"And what's wrong with the papers?" enquired the interlocutor in an aggrieved voice. "I suppose they know as much about things as you do, any day."

The commissionaire pursed his lips, blew his nose, and finished his beer before he found words to convey his answer.

"The newspapers! The newspapers are common liars!" he answered, "and ought to be hanged as such. No—don't you go for to speak up for 'em—George Jenkins—we know all about the papers in our department."

Jenkins did not subside immediately.

"I presume Sir Gadsby takes you into 'is confidence—not to say asks your advice occasional?" he asked sarcastically.

"He might do worse than ask the advice of a man who's fought in h'all four quarters of the globe and 'as the right to wear six medals and twelve bars," interrupted another listener propitiatingly.

"So he might," replied the commissionaire smiling genially, "but that's neither here nor there. If you want to know why I say it's China, I don't mind telling you." He glanced round to see that no outsiders were within earshot and dropped his voice into a confidential whisper.

"Four secretaries have I known since I went to our place, and I studies 'em until I comes to read 'em like books, and Sir Gadsby Dimbleby is one of the easiest volumes I've ever had to study. I know 'is German face an' 'is Russian face as well as I know my own. This morning when he come in I could read China in 'is heye as plain as if it were in the biggest print. You mark my words there's trouble brewin' in China."

The oracle had spoken, and as is often the case with oracles which have not been primed with facts, the utterance was as wide of the mark as it could well be.

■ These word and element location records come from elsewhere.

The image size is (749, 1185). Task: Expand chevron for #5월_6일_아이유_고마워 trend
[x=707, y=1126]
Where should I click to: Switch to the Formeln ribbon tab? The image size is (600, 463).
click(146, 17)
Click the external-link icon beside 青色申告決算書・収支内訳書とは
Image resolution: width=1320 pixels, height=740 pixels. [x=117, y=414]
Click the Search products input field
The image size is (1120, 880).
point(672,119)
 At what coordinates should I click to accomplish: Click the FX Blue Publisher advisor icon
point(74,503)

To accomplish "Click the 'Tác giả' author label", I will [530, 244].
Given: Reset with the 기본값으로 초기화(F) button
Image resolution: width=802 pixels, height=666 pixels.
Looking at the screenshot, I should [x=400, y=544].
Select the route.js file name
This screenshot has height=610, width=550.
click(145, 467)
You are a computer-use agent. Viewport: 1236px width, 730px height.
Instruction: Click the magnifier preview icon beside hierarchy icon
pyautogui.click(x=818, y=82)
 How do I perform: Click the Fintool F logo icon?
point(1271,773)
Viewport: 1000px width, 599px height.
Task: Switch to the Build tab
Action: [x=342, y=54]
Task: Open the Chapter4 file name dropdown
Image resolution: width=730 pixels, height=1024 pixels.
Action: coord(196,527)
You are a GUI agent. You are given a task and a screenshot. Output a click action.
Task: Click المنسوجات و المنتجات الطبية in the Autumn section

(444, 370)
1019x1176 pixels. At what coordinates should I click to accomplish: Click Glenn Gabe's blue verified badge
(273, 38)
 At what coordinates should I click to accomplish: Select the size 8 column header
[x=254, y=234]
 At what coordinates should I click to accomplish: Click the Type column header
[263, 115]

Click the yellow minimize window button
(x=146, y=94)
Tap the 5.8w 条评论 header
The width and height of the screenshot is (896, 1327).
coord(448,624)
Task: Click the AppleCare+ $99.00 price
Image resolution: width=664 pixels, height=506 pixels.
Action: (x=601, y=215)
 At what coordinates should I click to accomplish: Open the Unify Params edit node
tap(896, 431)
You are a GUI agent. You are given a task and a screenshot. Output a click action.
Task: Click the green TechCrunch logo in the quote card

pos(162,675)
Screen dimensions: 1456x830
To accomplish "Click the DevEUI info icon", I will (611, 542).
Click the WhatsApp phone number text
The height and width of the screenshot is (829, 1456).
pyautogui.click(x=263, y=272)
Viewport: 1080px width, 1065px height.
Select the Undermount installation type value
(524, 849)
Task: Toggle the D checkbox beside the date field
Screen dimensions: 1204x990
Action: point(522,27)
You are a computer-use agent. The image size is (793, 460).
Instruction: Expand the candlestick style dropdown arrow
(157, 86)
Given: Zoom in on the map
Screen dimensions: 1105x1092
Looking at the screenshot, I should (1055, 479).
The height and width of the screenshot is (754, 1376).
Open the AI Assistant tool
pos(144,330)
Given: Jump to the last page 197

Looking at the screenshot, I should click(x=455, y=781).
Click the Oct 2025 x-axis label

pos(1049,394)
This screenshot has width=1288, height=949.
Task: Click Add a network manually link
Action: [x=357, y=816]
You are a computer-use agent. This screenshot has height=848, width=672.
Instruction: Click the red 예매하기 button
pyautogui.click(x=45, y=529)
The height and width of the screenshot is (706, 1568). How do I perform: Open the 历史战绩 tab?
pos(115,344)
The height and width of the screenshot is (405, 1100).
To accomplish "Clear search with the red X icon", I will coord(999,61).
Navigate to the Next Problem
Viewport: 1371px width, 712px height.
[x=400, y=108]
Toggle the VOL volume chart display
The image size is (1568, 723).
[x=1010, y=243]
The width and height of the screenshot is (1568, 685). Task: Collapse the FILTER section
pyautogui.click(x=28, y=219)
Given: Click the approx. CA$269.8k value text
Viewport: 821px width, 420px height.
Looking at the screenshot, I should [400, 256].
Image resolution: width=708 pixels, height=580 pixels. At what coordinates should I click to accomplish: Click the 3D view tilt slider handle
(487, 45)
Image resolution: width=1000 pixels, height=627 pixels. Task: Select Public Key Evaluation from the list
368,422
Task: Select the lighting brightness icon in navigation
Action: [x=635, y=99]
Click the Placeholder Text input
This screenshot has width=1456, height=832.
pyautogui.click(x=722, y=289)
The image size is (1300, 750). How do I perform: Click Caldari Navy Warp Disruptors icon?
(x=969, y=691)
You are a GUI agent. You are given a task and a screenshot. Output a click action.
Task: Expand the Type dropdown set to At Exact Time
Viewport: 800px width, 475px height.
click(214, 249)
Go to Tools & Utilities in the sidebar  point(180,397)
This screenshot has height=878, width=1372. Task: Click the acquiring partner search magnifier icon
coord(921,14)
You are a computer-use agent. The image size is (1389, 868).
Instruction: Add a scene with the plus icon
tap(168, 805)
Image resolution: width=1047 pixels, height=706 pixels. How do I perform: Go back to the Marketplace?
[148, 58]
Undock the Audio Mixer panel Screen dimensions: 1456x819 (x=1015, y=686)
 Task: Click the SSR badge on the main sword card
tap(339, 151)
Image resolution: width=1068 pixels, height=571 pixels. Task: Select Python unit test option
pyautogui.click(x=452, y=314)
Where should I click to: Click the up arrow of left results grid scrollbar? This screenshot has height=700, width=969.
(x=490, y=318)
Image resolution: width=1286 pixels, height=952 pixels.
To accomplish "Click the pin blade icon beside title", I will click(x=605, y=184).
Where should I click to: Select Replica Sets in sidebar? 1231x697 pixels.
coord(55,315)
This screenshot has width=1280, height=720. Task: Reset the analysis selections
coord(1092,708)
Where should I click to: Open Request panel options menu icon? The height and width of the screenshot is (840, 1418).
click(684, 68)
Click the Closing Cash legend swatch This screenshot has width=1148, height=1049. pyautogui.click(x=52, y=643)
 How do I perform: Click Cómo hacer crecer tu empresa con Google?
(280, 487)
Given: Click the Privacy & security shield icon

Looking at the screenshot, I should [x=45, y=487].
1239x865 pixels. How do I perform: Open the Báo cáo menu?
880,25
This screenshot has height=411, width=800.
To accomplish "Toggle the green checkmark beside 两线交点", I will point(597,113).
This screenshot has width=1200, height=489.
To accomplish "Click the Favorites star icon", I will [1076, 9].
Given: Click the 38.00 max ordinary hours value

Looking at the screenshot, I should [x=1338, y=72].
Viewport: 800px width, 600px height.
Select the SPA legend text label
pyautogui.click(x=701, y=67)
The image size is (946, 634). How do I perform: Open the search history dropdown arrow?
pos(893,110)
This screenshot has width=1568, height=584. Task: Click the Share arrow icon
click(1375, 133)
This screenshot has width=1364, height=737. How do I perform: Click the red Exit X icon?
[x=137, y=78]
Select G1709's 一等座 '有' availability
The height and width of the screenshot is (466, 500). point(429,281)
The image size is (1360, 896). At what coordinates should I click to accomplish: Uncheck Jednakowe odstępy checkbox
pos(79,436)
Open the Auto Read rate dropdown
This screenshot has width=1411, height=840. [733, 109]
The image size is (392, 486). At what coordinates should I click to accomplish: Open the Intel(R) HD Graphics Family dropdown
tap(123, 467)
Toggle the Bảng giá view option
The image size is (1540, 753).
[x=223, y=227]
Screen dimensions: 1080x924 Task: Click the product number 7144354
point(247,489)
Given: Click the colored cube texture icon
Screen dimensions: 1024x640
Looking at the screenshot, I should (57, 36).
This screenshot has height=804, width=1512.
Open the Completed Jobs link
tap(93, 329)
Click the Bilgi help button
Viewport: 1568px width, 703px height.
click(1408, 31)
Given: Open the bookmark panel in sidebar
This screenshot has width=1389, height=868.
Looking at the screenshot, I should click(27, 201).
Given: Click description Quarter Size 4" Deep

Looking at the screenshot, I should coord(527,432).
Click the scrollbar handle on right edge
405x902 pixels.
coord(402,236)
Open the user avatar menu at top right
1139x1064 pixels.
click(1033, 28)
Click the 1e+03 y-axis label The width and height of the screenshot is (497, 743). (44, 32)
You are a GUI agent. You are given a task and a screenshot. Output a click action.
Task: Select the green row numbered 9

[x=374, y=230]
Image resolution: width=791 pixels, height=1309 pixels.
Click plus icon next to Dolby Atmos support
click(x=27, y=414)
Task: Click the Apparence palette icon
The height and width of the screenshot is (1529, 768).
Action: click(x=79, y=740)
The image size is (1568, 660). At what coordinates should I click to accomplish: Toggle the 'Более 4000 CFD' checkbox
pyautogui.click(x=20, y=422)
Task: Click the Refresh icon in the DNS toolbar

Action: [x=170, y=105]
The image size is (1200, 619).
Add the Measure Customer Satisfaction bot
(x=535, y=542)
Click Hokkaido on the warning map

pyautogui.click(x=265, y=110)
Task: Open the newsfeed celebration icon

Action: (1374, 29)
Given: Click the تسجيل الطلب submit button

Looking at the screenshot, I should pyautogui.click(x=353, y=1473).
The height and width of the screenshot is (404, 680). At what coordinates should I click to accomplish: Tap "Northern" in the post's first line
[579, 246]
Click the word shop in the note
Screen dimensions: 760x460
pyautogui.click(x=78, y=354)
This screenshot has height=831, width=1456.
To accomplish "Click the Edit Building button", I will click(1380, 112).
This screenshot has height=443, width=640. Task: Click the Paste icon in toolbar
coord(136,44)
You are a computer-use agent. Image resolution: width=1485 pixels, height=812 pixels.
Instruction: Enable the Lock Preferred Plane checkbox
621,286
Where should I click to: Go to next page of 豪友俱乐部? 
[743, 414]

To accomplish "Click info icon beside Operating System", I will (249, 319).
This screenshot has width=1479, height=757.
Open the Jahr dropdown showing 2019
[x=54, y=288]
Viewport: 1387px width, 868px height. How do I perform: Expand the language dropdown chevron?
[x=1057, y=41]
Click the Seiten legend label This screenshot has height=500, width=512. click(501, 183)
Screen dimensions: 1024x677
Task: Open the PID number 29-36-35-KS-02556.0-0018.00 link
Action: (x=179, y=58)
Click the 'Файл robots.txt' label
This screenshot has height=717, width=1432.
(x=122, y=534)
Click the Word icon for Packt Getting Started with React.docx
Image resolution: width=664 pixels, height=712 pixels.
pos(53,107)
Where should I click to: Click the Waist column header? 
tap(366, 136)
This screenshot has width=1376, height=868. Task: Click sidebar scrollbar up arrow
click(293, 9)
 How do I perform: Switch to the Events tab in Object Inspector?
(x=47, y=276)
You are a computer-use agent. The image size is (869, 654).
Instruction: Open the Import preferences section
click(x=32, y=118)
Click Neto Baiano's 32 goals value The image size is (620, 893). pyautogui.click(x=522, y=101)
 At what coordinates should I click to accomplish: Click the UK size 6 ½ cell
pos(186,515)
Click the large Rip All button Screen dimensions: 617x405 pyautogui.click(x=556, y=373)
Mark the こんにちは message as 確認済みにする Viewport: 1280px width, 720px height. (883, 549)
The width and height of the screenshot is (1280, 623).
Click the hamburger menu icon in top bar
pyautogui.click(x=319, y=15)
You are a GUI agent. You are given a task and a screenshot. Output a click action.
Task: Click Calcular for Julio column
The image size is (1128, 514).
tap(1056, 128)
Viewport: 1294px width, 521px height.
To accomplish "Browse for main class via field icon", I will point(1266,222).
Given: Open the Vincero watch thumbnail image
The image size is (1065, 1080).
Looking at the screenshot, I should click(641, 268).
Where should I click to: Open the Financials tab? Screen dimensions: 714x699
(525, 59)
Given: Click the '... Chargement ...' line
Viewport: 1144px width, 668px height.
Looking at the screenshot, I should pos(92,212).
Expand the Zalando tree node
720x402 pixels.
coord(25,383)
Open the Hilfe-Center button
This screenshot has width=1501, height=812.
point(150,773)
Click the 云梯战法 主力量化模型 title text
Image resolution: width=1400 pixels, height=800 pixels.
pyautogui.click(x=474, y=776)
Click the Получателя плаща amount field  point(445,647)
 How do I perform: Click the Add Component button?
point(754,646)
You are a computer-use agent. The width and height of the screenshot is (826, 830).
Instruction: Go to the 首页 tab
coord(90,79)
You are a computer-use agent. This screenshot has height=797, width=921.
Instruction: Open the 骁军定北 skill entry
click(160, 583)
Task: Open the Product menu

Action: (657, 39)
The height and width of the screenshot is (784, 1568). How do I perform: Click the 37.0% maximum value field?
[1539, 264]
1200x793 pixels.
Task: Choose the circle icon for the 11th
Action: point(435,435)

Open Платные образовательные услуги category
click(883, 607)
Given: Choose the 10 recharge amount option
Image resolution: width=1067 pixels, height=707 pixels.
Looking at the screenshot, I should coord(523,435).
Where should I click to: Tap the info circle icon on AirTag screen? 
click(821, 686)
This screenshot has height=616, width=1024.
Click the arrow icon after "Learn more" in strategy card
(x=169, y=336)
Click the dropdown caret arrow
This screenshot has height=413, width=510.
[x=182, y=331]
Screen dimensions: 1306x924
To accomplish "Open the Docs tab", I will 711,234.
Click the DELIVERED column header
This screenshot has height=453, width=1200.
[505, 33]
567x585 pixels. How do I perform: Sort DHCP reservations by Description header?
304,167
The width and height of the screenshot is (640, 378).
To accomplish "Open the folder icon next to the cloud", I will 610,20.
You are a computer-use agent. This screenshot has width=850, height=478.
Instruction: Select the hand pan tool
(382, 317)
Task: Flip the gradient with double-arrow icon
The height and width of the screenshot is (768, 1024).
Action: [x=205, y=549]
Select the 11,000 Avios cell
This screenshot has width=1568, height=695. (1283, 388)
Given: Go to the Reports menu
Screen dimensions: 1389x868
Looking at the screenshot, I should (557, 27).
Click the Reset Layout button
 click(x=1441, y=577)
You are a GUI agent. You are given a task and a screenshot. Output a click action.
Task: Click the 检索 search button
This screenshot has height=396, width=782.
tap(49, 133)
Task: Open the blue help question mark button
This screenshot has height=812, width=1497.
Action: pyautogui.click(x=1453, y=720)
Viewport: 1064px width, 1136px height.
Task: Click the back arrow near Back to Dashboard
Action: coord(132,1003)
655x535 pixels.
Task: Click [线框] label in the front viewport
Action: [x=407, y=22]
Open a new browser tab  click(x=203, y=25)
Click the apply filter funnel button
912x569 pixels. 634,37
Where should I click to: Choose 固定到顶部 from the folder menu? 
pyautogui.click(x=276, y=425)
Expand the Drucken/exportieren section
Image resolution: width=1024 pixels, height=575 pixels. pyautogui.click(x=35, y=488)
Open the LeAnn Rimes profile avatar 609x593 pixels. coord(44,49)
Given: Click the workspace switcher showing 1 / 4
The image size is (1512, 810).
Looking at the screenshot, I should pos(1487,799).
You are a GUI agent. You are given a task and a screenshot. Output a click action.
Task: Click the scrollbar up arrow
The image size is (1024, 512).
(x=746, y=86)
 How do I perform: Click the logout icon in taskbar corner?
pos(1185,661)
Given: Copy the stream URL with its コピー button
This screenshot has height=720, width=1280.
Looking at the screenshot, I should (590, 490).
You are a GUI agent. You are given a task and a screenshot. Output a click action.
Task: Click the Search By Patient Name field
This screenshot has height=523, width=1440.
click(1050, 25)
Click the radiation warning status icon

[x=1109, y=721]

Sir Gadsby Dimbleby's brain had not been occupied in the least degree with Chinese affairs as he passed the portals of the Foreign Office. He was troubling about something which had happened much nearer home, a subject which had been pigeonholed in one of the compartments of his brain until the crisis in the relations with Germany caused by the premature disclosure of the unfortunate incident in the South Seas should have passed. That storm had been safely weathered, and H. M. Secretary of State for Foreign Affairs bethought himself of the promise he had made to himself to discover how the information had leaked out. To him it seemed uncommonly like treachery on the part of someone, and being by birth, education, and natural instinct a thorough English gentleman, the idea even of having to suspect anyone in the great department of which he was the head of treachery was odious to him. So the Great Man passed, heedless of the salutes of officials, to the uttermost sanctum where the Permanent Secretary sat with his fingers on the strings which directed British policy all over the world, peacefully enjoying a matutinal cigar while glancing over the précis of a verbose despatch, prepared by his own secretary, from the Governor of a wind-swept rock in the South Atlantic concerning the deadly damage likely to be done to British interests by ceasing to imprison a garrison in such an out-of-the-way spot.